▶ What the task asks:
Wherever the word "column" shows up in the data, report the line it sits in.
━━━━
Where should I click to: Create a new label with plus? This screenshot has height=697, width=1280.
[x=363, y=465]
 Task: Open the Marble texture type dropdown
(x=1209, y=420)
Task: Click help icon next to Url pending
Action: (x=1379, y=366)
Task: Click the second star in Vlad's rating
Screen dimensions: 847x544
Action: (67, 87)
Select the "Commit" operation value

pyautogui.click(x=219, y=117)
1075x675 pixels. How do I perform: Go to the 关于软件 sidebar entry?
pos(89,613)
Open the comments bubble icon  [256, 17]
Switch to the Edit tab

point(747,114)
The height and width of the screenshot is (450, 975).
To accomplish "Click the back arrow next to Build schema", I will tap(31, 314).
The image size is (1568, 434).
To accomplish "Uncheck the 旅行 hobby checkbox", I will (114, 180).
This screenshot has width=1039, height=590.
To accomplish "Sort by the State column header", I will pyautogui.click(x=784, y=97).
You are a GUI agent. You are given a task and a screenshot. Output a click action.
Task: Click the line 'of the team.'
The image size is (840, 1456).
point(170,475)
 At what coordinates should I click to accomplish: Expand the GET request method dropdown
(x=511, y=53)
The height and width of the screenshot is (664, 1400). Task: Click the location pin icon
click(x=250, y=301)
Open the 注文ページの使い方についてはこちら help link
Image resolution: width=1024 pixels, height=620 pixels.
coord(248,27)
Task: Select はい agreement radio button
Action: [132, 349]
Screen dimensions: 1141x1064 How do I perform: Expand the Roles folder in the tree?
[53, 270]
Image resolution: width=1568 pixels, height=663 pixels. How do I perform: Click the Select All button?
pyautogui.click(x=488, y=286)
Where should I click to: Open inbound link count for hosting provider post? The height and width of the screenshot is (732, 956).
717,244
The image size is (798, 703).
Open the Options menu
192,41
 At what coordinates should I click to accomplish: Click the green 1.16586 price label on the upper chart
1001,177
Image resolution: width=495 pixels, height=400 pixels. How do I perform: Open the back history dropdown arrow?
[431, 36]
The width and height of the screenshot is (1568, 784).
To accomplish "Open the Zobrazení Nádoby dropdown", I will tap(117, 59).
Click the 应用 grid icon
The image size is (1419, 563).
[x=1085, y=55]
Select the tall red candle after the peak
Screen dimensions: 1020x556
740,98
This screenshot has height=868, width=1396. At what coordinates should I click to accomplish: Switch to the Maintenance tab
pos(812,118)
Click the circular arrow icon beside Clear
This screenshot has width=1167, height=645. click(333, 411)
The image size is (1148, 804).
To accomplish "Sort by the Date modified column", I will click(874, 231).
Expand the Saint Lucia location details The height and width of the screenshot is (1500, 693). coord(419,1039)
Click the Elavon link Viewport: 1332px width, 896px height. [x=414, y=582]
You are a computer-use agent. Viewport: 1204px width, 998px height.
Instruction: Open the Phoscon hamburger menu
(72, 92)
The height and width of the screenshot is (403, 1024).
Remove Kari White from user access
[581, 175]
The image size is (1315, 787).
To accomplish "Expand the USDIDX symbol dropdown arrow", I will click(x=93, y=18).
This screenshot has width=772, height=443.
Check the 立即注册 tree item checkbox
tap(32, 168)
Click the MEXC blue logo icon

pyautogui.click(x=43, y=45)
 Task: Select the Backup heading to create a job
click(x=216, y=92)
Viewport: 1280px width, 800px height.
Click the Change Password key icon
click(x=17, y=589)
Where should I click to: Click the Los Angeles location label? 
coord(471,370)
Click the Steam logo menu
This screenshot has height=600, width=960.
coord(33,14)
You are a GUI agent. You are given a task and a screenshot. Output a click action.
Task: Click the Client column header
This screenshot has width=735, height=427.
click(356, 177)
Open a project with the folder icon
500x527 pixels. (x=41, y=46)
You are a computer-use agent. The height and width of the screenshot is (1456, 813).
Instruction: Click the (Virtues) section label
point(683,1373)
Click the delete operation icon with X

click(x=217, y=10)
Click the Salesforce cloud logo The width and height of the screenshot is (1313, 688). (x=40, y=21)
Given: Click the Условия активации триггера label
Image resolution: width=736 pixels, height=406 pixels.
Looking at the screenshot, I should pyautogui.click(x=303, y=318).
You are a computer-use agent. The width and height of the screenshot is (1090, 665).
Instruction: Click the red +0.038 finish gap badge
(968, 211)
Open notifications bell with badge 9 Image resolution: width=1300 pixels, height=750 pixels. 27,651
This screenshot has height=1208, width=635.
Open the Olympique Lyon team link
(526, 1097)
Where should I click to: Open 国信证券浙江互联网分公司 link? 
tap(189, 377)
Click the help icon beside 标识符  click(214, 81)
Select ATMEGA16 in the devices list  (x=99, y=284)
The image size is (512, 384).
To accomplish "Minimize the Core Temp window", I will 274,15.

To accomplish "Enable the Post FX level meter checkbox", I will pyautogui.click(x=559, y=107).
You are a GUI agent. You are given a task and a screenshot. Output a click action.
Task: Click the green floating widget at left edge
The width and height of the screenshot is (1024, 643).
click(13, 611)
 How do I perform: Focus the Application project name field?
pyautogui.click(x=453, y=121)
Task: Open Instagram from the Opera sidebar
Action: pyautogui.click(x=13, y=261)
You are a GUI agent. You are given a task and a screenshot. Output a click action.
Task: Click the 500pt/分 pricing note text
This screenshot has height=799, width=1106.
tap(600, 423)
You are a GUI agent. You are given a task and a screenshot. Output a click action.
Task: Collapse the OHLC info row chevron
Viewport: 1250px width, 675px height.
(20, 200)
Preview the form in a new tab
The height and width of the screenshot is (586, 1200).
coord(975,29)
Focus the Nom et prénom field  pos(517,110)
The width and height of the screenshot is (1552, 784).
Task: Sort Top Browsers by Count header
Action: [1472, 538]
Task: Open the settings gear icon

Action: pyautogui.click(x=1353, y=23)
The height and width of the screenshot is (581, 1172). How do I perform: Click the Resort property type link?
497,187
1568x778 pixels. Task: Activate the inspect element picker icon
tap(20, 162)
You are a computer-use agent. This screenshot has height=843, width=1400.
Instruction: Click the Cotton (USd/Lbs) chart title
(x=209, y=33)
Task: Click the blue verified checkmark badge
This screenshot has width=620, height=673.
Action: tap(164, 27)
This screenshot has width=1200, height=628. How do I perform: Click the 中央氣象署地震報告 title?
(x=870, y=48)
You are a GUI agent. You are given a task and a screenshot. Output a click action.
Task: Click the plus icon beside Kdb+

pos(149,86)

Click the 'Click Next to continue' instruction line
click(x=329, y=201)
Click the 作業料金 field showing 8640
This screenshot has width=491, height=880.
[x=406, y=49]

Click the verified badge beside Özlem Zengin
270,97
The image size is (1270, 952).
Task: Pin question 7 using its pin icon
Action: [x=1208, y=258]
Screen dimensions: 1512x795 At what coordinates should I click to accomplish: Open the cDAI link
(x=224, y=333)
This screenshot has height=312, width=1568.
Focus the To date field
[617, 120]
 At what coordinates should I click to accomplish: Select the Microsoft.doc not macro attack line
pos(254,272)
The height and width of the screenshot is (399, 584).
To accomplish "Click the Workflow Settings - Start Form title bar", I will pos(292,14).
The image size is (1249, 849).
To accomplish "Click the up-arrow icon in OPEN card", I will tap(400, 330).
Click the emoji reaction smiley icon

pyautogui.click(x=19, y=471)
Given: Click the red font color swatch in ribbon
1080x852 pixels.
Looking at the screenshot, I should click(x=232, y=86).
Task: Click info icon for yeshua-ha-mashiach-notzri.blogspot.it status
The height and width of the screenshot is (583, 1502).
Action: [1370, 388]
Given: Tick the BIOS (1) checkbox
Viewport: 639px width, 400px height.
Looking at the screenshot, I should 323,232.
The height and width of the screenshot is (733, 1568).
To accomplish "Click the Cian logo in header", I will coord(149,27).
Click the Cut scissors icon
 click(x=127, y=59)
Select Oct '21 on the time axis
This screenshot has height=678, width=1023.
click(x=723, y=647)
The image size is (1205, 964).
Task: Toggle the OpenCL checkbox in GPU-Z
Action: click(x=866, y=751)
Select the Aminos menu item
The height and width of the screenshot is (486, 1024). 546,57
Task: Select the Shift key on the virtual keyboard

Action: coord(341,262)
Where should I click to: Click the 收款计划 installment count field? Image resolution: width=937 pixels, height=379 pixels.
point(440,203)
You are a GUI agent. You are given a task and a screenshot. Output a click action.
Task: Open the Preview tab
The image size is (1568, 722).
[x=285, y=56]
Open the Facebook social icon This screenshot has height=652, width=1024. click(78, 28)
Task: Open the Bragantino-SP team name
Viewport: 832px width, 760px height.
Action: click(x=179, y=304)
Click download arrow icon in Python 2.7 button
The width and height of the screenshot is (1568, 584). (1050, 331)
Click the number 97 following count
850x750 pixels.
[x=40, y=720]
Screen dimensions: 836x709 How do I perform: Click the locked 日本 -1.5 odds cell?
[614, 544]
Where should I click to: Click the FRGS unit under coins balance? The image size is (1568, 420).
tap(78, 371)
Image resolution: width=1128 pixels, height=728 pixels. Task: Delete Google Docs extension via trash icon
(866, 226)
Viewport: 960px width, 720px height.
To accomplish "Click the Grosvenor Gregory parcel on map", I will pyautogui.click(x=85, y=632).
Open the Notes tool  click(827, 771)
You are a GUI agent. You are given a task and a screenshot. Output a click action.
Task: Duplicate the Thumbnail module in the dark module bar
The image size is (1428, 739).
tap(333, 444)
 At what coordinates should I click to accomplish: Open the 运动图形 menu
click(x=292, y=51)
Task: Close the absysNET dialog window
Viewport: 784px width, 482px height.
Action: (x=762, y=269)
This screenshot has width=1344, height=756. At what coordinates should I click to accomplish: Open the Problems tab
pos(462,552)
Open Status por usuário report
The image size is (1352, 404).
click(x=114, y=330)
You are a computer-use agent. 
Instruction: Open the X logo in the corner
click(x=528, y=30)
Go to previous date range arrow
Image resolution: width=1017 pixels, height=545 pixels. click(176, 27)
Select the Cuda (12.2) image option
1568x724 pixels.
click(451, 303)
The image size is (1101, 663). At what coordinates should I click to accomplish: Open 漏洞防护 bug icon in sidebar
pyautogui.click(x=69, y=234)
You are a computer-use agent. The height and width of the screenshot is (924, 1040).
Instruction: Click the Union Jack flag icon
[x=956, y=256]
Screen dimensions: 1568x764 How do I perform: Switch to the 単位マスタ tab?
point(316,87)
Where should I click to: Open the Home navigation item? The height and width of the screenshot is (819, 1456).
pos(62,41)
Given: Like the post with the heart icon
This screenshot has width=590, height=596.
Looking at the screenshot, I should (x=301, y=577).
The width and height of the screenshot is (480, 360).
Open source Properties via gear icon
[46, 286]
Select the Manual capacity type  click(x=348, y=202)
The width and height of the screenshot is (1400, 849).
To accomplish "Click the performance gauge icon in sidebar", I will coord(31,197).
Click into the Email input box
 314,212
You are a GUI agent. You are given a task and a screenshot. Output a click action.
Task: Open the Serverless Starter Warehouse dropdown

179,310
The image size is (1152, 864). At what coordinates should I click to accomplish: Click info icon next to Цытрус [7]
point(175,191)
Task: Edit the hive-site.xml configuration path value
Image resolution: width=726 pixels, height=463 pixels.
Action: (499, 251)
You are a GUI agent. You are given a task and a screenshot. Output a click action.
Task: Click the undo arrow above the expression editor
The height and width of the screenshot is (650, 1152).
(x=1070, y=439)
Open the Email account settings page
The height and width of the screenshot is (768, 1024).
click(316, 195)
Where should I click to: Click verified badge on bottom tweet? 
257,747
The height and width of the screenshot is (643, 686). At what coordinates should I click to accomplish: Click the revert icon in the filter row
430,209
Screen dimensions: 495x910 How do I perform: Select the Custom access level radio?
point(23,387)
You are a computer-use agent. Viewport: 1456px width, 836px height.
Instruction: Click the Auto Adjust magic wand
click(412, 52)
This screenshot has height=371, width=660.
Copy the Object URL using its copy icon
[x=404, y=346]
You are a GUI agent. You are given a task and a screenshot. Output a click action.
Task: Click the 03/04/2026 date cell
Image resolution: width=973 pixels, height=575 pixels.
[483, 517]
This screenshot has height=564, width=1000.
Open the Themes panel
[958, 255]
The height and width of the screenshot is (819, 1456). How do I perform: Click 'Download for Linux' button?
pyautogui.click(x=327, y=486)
━━━━
▶ Output for this exercise:
To accomplish "Sort by the State column header", I will pyautogui.click(x=784, y=97).
To accomplish "Sort by the Date modified column", I will click(874, 231).
Task: Click the Client column header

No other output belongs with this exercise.